スリングをたすき掛けにするリスクについて(松浦)
「クライミング中の墜落時にスリングが引っかかって墜落が停止した場合、 墜落をスリングのみで停止させることになる」ということが第一の問題です。
クライミング中の墜落時にスリングが引っかかって墜落が停止した場合はメインロープに墜落の衝撃が伝わりません。つまりメインロープによる弾性確保にならないのです。スリングに弾力はほぼ無い(ダイニーマならほとんど無い)ので、首吊りになる前に、肩をや頸椎を骨折させるほどの衝撃加重がかかります。それは、一瞬で意識を失うほど強烈なはずです。たすき掛けでなくて、腰のハーネスにスリングやギア類を吊るしていても、それが引っかかってスリングのみの停止となれば、骨盤や腰椎を骨折するほどの衝撃加重は否めません。でも、ハーネスのギアラックがちぎれるように作ってあればその衝撃加重は回避出来ます{図のペツルの説明図ではギアラックの静加重強度は10daN(デカニュートン)つまり100N(約98Kg重)}。以後、「首吊りのリスク」でなくて、「スリングリスク」と書くことにします。
スリングをたすき掛けにしていての事故について、雑誌岳人2006年たぶん8月号で紹介されています。

######

◆ 課題 ◆
スリングをたすき掛けにするリスクについての上の文章を、一字一句変えずにすべて書き写してください。 資料は参照しなくてかまいません。

◆ 提供資料 ◆
######

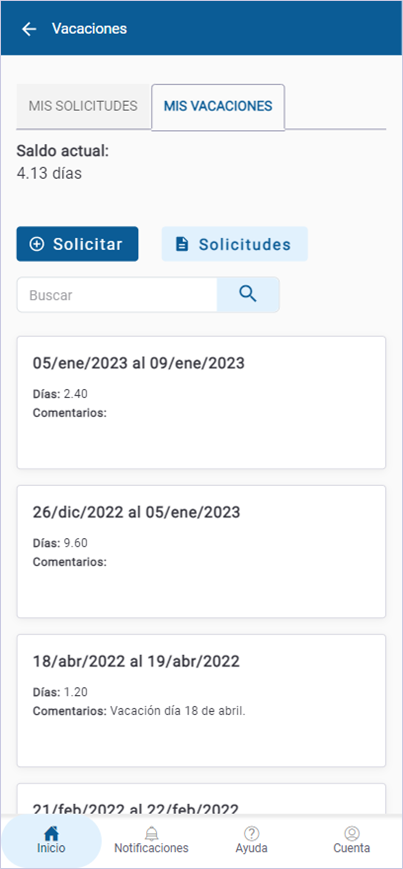Go back using the arrow icon
The image size is (403, 869).
[x=28, y=29]
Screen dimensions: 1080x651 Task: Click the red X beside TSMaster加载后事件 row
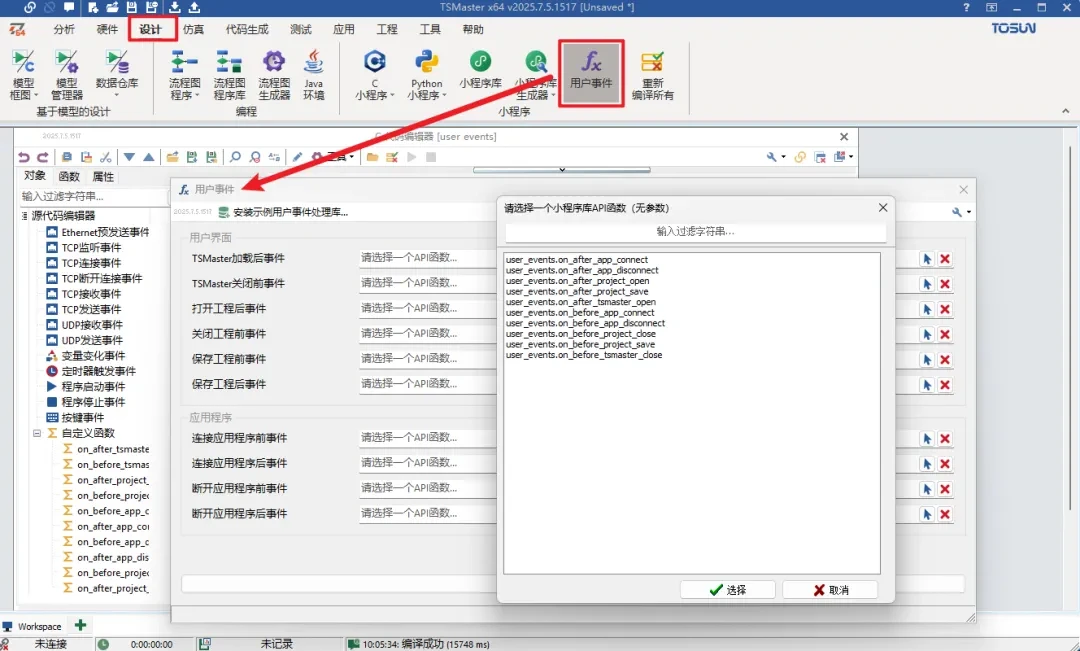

######

◆ 解答 ◆
スリングをたすき掛けにするリスクについて(松浦)
「クライミング中の墜落時にスリングが引っかかって墜落が停止した場合、 墜落をスリングのみで停止させることになる」ということが第一の問題です。
クライミング中の墜落時にスリングが引っかかって墜落が停止した場合はメインロープに墜落の衝撃が伝わりません。つまりメインロープによる弾性確保にならないのです。スリングに弾力はほぼ無い(ダイニーマならほとんど無い)ので、首吊りになる前に、肩をや頸椎を骨折させるほどの衝撃加重がかかります。それは、一瞬で意識を失うほど強烈なはずです。たすき掛けでなくて、腰のハーネスにスリングやギア類を吊るしていても、それが引っかかってスリングのみの停止となれば、骨盤や腰椎を骨折するほどの衝撃加重は否めません。でも、ハーネスのギアラックがちぎれるように作ってあればその衝撃加重は回避出来ます{図のペツルの説明図ではギアラックの静加重強度は10daN(デカニュートン)つまり100N(約98Kg重)}。以後、「首吊りのリスク」でなくて、「スリングリスク」と書くことにします。
スリングをたすき掛けにしていての事故について、雑誌岳人2006年たぶん8月号で紹介されています。